New York St Patrick’s Day tensions resurface

Manhattan’s parade was embroiled in controversy again, writes Michael W. Higgins

March is proving to be a difficult month for American-Israeli relations. The Jewish diaspora resident in the United States is resolutely, consistently and indeed aggressively pro-Israel and the reasons for being so are entirely understandable.  The political and ideological ties between the two nations are firm and their mutual commitment unassailable.

But the address to a joint session of Congress on Capitol Hill by the fiery and far from irenic Prime Minister of Israel, Benjamin Netanyahu, ostensibly at the invitation of the devoutly Catholic speaker of the House of Representatives, John Boehner, as a public sign of shared concern over Iran’s nuclear status, was much more than that: in its content, intention, genesis, and consequences.

Certainly, it opened up fissures within the Jewish community itself and in a sense the diaspora has now become a more complicated, conflicted, and combative national presence.  In some deep respects this is a good thing; there has always been marked divergence of opinion within the US Jewish community over US-Israel relations and shared strategies and now it is fully in the open, transparent, and an admirable mark of political maturity.

Catholic diaspora

So, too, with the Irish Catholic diaspora in New York City. The stakes are less high for sure, but the divisions within the hitherto seemingly impregnable fortress of Hibernian-American relations once again surfaced on the eve of the annual St Patrick’s Day Parade in Manhattan.

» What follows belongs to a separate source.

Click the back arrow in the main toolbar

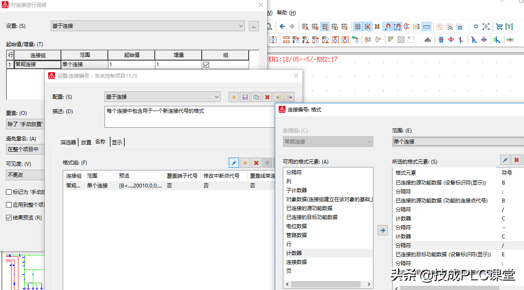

Last year’s parade was embroiled in controversy due to the decision of the new mayor, Bill de Blasio, not to attend because of the organiser’s policy against any displays, placards or floats that celebrate gay pride.   This was a stunning departure from convention. The presence of the New York City mayor at such an annual public ritual representing a large and formative constituency in Manhattan and the other boroughs – Staten Island, Queens, Bronx and Brooklyn – generated a fair bit of heat and debate.

This year, the Manhattan parade (by far the biggest, costliest, and most prominent), included one gay delegation in the parade: NBCUniversal employees. NBC is the national television network that has the contract for covering the parade.

De Blasio, however, was not placated by what he saw as tokenism.  Either the parade is inclusive or not and a minor concession for select inclusion is not, by its nature, inclusionary. Ergo, the mayor boycotted for a second year.

Meanwhile other St Patrick’s Day parades, Sunnyside and Rockaway in Queens, have opted for a fully inclusive parade. This is not going down well in the chancery offices of Cardinal Timothy Dolan, Archbishop of New York, and the Grand Marshal of the Manhattan parade.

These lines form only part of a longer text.